Big Data Ecosystem, Fairness and Enforcement

Big data has become an increasingly scary phrase for all stakeholders in data protection. For privacy advocates, it often means loss of control, asymmetrical power and hidden discrimination. For regulators, it often means regulatory round pegs in operational holes of different sizes, in constantly moving locations, with mismatches that begin with vocabulary. For companies, it often means uncertainties at every dimension, with regulatory uncertainty just one of the most visible.

Over the past two weeks, I had the honour of participating in a roundtable discussion on big data and enforcement co-hosted by the European Data Protection Supervisor (EDPS) and the Bureau Européen des Unions de Consommateurs (BEUC), the European-wide consumer organisation, and in the Privacy Commissioner of Canada’s first stakeholder meeting on consent and its alternatives. In both cases, the room was full of very smart people, trying to figure out how to enforce consumer and human rights in an environment of more touch points, data, math and applications. After spending nine years trying to figure out how to legitimately utilise the knowledge and productivity that is associated with big data, while still maintaining a space where individuals are not completely defined by their digital tracks, I am increasingly frustrated by the confusion of data with processing. Clarity is necessary since big data processes are needed to foster the full range of fundamental rights as well as economic growth. Big data done badly raises issues for all parties. Progress requires breaking the issues apart so they may be fully understood. Thinking about big data as an ecosystem has been helpful to me.

First, big data and humongous amounts of data are not the same thing. Nor is big data the same as faster, more detailed and more diverse data. Rather, big data is the process by which humongous amounts of data, coming from various, often unstructured sources, are brought together to generate insights and increase the efficiency of processes. When I say efficiency, I am not making a value judgement. The efficiency may improve healthcare or facilitate unfair practices. Either way, efficiency constitutes the goal.

Second, big data is advanced math conducted on very powerful systems. Some of that math and processing is world class while some processing is mediocre at best. The quality of the knowledge created is directly proportional to the skills of the of data scientists and programmers.

Lastly, knowledge may be applied in a manner that is legal, fair and just, or it may not be applied in such a manner.

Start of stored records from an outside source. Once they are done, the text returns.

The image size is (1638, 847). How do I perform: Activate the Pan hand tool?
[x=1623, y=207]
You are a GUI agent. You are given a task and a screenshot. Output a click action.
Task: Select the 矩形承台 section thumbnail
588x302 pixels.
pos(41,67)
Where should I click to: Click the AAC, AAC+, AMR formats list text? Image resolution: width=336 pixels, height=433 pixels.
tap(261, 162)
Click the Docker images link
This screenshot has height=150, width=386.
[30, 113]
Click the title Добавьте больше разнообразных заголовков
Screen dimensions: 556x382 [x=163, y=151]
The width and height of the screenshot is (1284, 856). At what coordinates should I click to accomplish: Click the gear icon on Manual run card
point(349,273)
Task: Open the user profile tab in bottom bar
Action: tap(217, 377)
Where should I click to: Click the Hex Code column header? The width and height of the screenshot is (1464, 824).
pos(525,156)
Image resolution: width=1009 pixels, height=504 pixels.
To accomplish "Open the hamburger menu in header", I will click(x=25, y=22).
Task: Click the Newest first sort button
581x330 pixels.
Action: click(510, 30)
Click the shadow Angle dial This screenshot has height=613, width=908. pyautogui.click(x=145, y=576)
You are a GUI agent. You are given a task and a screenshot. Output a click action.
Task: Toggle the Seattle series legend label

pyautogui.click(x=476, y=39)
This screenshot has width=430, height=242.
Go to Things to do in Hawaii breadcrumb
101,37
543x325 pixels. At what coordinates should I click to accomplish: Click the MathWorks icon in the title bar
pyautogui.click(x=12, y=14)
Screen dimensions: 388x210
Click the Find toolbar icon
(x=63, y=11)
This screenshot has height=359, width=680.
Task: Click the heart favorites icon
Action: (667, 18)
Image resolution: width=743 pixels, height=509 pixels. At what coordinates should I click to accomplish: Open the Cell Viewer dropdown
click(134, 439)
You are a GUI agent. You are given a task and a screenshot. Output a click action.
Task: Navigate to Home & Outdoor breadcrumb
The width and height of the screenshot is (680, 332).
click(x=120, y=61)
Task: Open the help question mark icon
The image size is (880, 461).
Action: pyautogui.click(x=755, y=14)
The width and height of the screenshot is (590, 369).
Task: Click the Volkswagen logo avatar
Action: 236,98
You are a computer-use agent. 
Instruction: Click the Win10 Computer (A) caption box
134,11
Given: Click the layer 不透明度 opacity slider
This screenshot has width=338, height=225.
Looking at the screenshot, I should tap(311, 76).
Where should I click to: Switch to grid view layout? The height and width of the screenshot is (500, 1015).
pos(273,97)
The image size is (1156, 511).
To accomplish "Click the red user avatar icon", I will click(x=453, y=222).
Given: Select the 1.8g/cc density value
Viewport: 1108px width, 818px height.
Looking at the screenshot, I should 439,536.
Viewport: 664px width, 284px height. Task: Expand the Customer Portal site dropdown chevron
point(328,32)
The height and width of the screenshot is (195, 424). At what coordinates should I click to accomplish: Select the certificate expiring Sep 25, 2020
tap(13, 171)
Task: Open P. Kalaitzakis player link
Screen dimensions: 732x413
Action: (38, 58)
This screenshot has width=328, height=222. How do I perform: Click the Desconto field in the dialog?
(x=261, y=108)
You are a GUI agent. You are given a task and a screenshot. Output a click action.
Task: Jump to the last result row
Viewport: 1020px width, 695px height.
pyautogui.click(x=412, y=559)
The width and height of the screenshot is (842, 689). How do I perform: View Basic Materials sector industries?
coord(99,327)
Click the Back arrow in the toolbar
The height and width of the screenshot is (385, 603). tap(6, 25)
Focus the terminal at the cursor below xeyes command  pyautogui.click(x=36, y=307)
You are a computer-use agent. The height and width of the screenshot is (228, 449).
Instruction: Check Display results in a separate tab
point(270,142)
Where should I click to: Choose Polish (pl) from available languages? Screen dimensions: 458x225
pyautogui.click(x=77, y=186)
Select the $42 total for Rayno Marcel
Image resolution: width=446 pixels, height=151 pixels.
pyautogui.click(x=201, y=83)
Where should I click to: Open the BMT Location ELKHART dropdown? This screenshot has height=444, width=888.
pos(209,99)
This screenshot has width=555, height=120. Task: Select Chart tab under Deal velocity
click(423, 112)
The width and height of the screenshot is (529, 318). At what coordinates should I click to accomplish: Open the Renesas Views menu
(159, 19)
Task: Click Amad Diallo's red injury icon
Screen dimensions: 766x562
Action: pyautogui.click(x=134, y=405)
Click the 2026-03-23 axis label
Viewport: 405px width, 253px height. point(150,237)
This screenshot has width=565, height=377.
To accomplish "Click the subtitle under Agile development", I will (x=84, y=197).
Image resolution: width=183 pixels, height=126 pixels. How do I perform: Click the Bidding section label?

I suggest that for all parties to have a sense of how to approach control of a big data ecosystem, big data might be looked at in the following manner:

  • A Means to Observe: Big data is feed by observational data. Observational data is data that comes from all circumstances where behaviour may be observed. The speed has picked up with smart phones and will continue to accelerate with the Internet of Things, smart cars and even smart medicine. The observation itself is becoming increasingly necessary for things and systems to work. For example, mobile phones cannot operate unless their locations are constantly observed, and smart brakes are not effective if their use is not monitored. Unlike traditional collection concepts, observation requires a governance layer that goes beyond individual control.
  • A Means to Gain Knowledge: Data must be brought together, be prepared for processing and then run against advanced analytic processes in order to generate knowledge. Often this means interim steps where questions are refined by the correlations from the last step. Data must be matched again and again. Questions of obscurity to protect individuals come up against accuracy to, in the end, protect individuals.
  • A Means to Apply Knowledge: Once one has knowledge, one needs to decide whether the knowledge makes sense, is applicable, is legal, fair and just. None of these decisions should be made in a vacuum. They are based on the law, commitments made, and societal standards. What makes sense in one context, may not make sense in another context.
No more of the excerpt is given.